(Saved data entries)
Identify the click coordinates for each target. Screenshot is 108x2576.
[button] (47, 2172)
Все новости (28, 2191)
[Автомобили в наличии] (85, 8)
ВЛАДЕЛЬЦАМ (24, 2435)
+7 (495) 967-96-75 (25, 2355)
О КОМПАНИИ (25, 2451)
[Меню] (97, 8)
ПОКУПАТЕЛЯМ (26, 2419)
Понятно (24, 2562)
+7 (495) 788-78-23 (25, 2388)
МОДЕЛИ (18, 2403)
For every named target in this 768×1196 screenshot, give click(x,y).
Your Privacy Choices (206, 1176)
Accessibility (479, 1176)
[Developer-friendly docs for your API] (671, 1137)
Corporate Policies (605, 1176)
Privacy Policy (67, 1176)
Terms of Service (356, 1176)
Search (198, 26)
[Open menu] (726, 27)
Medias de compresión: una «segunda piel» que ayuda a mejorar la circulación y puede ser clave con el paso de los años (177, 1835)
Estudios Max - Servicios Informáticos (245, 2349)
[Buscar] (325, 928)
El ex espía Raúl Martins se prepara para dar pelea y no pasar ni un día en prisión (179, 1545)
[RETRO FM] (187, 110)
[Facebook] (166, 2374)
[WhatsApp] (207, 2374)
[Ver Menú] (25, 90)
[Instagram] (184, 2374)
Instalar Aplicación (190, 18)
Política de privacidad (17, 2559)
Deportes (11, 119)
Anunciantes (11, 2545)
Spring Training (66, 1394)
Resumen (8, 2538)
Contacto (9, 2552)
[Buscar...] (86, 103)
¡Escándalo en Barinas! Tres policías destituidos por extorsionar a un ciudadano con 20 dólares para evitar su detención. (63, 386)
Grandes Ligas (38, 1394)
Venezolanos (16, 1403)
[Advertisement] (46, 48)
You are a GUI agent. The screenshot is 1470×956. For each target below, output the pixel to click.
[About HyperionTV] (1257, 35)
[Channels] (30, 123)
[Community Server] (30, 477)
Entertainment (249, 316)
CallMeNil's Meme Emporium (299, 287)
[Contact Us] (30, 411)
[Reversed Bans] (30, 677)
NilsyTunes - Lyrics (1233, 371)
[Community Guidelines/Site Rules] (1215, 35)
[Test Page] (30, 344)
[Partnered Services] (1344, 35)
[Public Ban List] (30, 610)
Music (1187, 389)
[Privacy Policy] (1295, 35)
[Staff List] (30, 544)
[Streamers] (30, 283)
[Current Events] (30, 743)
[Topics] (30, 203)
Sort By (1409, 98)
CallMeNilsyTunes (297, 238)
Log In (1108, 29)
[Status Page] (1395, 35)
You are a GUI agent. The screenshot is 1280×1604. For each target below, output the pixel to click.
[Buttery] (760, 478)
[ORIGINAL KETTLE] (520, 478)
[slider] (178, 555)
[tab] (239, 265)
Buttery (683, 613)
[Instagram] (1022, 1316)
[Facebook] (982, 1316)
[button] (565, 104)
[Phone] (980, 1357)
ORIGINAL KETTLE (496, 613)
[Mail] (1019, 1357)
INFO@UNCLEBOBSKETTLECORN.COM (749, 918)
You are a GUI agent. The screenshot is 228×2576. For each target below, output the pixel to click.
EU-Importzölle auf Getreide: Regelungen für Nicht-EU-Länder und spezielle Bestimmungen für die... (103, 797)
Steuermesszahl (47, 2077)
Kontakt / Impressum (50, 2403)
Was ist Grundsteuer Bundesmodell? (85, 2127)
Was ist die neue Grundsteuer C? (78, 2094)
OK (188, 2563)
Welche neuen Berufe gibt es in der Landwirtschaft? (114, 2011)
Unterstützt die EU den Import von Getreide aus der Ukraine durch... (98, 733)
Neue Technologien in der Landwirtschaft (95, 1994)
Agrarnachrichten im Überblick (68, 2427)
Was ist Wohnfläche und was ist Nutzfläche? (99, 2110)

Assignment:
This exercise calls for the line containing "ORIGINAL KETTLE (496, 613)" and each line after it in the records, copied exactly.

Finished exercise:
ORIGINAL KETTLE (496, 613)
[Mail] (1019, 1357)
INFO@UNCLEBOBSKETTLECORN.COM (749, 918)
You are a GUI agent. The screenshot is 228×2576. For each target below, output the pixel to click.
EU-Importzölle auf Getreide: Regelungen für Nicht-EU-Länder und spezielle Bestimmungen für die... (103, 797)
Steuermesszahl (47, 2077)
Kontakt / Impressum (50, 2403)
Was ist Grundsteuer Bundesmodell? (85, 2127)
Was ist die neue Grundsteuer C? (78, 2094)
OK (188, 2563)
Welche neuen Berufe gibt es in der Landwirtschaft? (114, 2011)
Unterstützt die EU den Import von Getreide aus der Ukraine durch... (98, 733)
Neue Technologien in der Landwirtschaft (95, 1994)
Agrarnachrichten im Überblick (68, 2427)
Was ist Wohnfläche und was ist Nutzfläche? (99, 2110)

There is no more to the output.